Le professeur Denis Malvy est infectiologue au CHU de Bordeaux et membre du conseil scientifique. Alors que la circulation du virus s'accélère particulièrement dans la ville et dans le département de la Gironde, classé "zone rouge", il appelle à la plus grande vigilance.

Le Professeur Denis Malvy, membre du conseil scientifique et infectiologue au CHU de Bordeaux.
Le Professeur Denis Malvy, membre du conseil scientifique et infectiologue au CHU de Bordeaux. © AFP / Nicolas Tucat

"Si nous ne faisons rien, nous allons nous retrouver dans une situation difficile", alerte le professeur Denis Malvy, infectiologue au CHU de Bordeaux. Membre du conseil scientifique, il craint l'accélération de la circulation de la Covid-19 à Bordeaux et en Gironde, département classé "zone rouge", zone de circulation active du virus, mais aussi plus globalement en Nouvelle-Aquitaine, région où le taux d'incidence du virus dépasse désormais les 65 cas pour 100 000 habitants. 

La région est désormais la deuxième la plus touchée en France métropolitaine, avec un nombre de cas positifs multiplié par 20 en un mois. Au CHU de Bordeaux, 68 patients étaient hospitalisés au CHU au 9 septembre, dont 21 en réanimation.

"Il faut trouver les messages" pour parler à la population

"Les rassemblements de groupes familiaux et amicaux ont été les moteurs de la circulation du virus, en plus des mouvements de population à la faveur des congés estivaux et de la rentrée", analyse Denis Malvy, qui appelle la population à plus de responsabilité et au bon respect des gestes barrières, notamment dans les lieux clos, mais aussi les autorités à prendre des mesures supplémentaires

"Nous sommes dans une situation exponentielle", poursuit-il.

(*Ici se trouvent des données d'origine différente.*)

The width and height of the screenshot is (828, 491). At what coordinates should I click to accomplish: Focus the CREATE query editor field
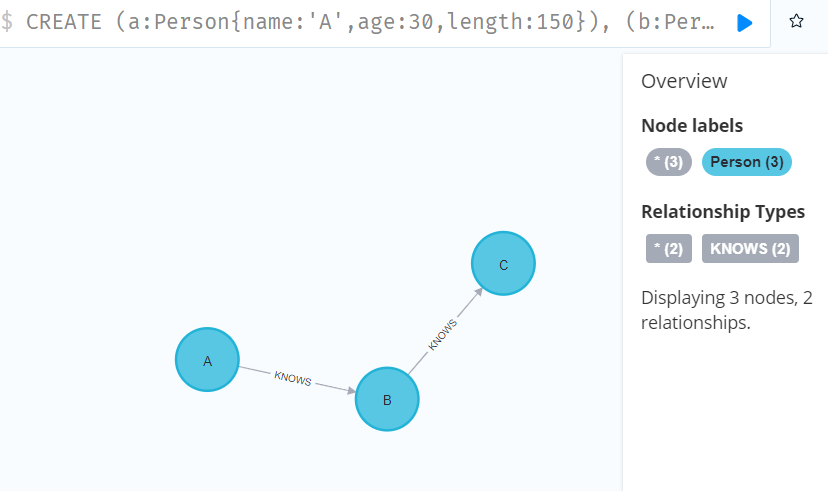tap(370, 22)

Selon lui, il faut "trouver les messages" notamment pour les 15-30 ans, tranche d'âge la plus touchée par ce rebond de l'épidémie : "Qu'ils puissent s'approprier les messages d'application de ces mesures et surtout de leur adossement au 'tester, tracer, isoler'."

"C'est cette articulation qui reste une approche très efficace. Si nous ne le faisons pas nous allons nous retrouver dans une situation difficile. Nous attendons des mesures de communication et d'optimisation des mesures de prévention", ajoute le spécialiste.